Raus aus der mentalen Depression
„Es gab eine mentale Depression“, beschreibt Pekka Soinen das Nokia-Trauma. Soinen ist ebenfalls Ex-Nokia-Manager und leitet nun die größte Förderagentur für angewandte Forschung, Business Finland, die in Helsinki angesiedelt ist. „Die Einstellung hat sich aber geändert. Der einzige Weg, mit der digitalen Transformation mitzuhalten, ist, in Forschung und Entwicklung zu investieren.“Mittlerweile hat selbst der aktuelle Premierminister Juha Sipilä die Einschnitte als Fehler bezeichnet und Forschung und Innovation zur Chefsache erklärt. Die Regierung ist es auch, die das neue Credo vorgibt: Bis 2025 sollen die F&E-Ausgaben von Klein- und Mittelbetrieben sowie die Exporte verdoppelt werden. 2030 soll Finnland die „attraktivste, kompetenteste Umgebung für Experimente und Innovation“sein.

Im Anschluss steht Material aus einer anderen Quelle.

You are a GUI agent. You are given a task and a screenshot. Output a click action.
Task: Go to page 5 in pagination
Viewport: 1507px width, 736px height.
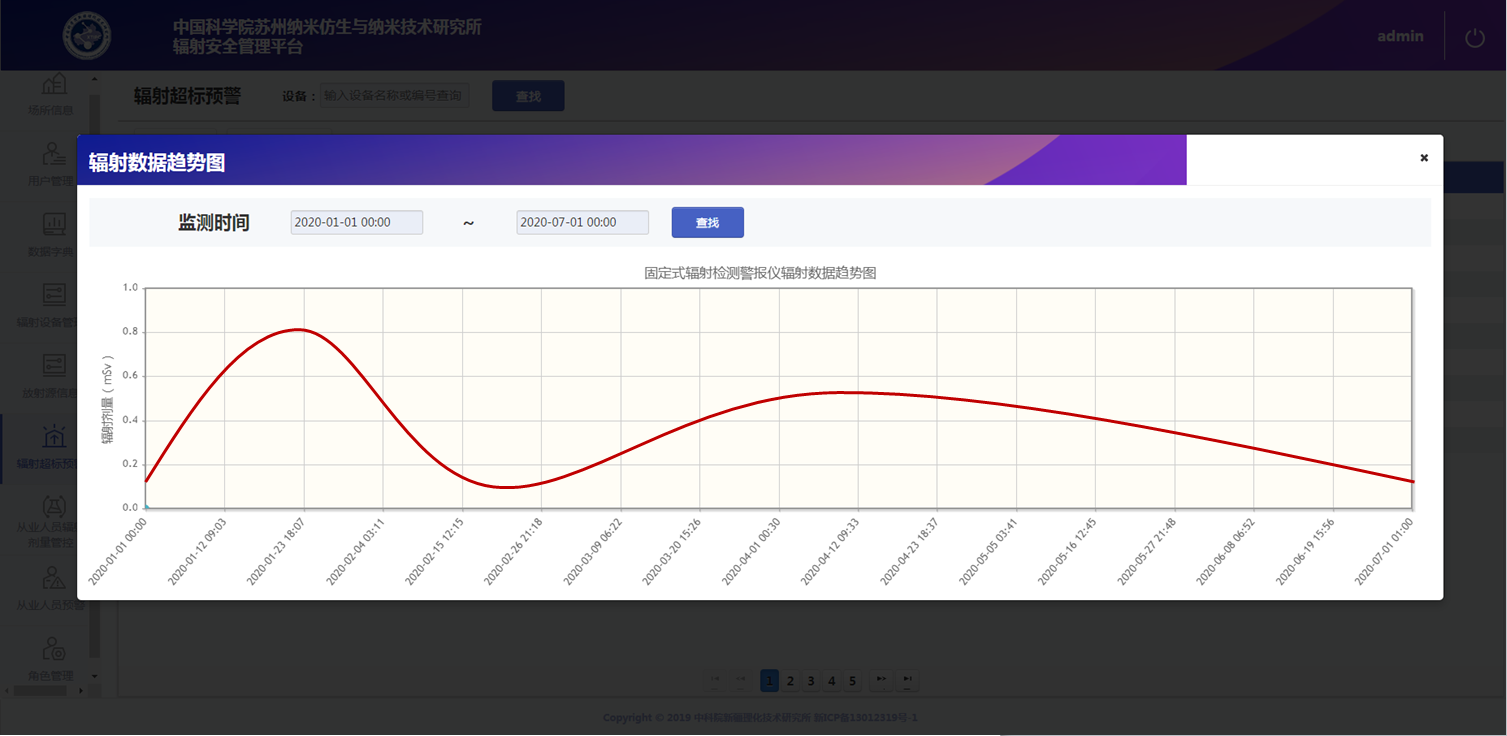coord(852,681)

Der angepeilte Aufstieg nach den Krisenjahren macht sich nun in einem Umbau der gesamten Forschungslandschaft in Richtung Zentralisierung und Konzentration bemerkbar. Zuletzt wurde die Förderagentur für angewandte Forschung mit den Agenden für Tourismus, Export und Investitionen unter dem Dach von Business Finland fusioniert – Stichwort One-Stop-Shop. In den kommenden Jahren soll die Zahl der Unis (aktuell 14) auf die Hälfte reduziert werden.
Von dem Selbstbewusstsein und dem Optimismus der Finnen, mit dem sie die Krise als Chance begriffen, könnte sich auch Österreich einiges abschauen, befand ACRPräsident Martin Leitl. Auch die Straffung der Strukturen und die Vereinfachung des Fördersystems – in Österreich immer wieder debattiert – erachtete man als vorbildhaft: „Eine Zusammenlegung der Forschungsförderungsagentur FFG und der Förderbank AWS wäre für die Unternehmen sehr wichtig“, sagte ACR-Geschäftsführer Johann Jäger. „Wir sind noch weit von einem OneStop-Shop entfernt.“Die Reise erfolgte auf Einladung der Austrian Cooperative Research (ACR).